> _EXTRACT_
+--

In any event, I approached my mentor and senior firm management with the proposal to take a 6 month unpaid leave about a year and a half before I intended to leave. I will admit that I was concerned that, if the request was not well-received, it could impact my advancement and compensation even if I never went, but that was a risk I was willing to take. While nobody received the proposal negatively, it did take the better part of a year before I finally received written “permission” to take the leave.
3. Save. Save. Save. Even if you travel pretty rough, as we did, it’s still expensive. My wife bought my one major airline ticket which got us to and from Asia and across some major geographic gaps for about $4,000 as my 40th birthday present (Thanks!). I still saved and ultimately spent about $20,000 on the trip. When I use the term “rough” here, it bears clarification. We did not stay in youth hostels–mostly because we’re old and I didn’t want to be that creepy 40 year-old guy hanging around, leering at somebody’s young Swedish girlfriend while my wife contemplated divorce (or found herself leering at the Swedish girl’s boyfriend). So, when I say rough, we tried to find acceptable lodging just above the hostel level, which meant we always had a private, lockable room, and sometimes our own bathroom. Insects and cold showers were not that unusual. We also treated ourselves occasionally to finer lodgings, like over Christmas, when we rubbed shoulders with India’s upper class at a plush resort in Goa.

+--

> _AIM OF THE EXERCISE_
Copy out the passage above about taking unpaid leave and saving for the trip word for word.

+--

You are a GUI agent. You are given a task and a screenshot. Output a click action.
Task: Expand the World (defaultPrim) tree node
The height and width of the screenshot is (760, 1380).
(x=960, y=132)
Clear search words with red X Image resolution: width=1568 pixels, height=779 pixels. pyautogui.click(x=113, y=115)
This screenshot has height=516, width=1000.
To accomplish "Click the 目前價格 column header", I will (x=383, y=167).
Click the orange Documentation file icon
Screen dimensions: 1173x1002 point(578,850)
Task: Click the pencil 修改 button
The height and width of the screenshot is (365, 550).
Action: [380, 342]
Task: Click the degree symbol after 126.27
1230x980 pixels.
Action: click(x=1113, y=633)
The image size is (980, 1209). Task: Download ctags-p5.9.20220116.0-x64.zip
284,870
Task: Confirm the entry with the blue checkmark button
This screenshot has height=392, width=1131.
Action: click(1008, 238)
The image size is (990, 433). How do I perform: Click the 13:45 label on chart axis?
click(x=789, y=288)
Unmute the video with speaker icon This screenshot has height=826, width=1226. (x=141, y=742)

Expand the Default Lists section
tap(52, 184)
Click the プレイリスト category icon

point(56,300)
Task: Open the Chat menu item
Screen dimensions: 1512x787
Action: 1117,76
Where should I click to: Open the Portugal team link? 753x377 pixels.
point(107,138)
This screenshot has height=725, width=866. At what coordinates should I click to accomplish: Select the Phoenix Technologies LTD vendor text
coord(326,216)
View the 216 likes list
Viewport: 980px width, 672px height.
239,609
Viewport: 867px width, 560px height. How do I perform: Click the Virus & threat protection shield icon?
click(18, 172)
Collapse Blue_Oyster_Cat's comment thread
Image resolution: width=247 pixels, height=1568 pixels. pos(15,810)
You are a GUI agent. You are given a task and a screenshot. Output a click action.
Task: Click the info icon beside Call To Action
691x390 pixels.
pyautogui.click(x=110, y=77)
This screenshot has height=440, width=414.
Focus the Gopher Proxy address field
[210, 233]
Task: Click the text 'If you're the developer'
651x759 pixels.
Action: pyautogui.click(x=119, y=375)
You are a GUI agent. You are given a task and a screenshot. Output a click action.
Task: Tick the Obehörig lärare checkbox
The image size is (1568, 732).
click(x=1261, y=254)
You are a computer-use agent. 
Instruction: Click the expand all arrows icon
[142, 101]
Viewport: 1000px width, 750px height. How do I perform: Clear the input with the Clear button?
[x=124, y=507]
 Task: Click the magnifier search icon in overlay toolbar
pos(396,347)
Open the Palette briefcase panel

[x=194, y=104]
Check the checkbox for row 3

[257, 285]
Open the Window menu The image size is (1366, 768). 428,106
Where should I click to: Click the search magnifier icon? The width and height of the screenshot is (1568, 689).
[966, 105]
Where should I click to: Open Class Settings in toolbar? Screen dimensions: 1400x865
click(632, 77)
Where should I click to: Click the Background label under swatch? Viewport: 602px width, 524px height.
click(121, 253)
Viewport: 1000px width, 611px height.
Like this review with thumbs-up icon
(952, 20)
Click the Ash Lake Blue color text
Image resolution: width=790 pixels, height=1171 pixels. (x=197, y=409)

+--

> _FINISHED EXERCISE_
In any event, I approached my mentor and senior firm management with the proposal to take a 6 month unpaid leave about a year and a half before I intended to leave. I will admit that I was concerned that, if the request was not well-received, it could impact my advancement and compensation even if I never went, but that was a risk I was willing to take. While nobody received the proposal negatively, it did take the better part of a year before I finally received written “permission” to take the leave.
3. Save. Save. Save. Even if you travel pretty rough, as we did, it’s still expensive. My wife bought my one major airline ticket which got us to and from Asia and across some major geographic gaps for about $4,000 as my 40th birthday present (Thanks!). I still saved and ultimately spent about $20,000 on the trip. When I use the term “rough” here, it bears clarification. We did not stay in youth hostels–mostly because we’re old and I didn’t want to be that creepy 40 year-old guy hanging around, leering at somebody’s young Swedish girlfriend while my wife contemplated divorce (or found herself leering at the Swedish girl’s boyfriend). So, when I say rough, we tried to find acceptable lodging just above the hostel level, which meant we always had a private, lockable room, and sometimes our own bathroom. Insects and cold showers were not that unusual. We also treated ourselves occasionally to finer lodgings, like over Christmas, when we rubbed shoulders with India’s upper class at a plush resort in Goa.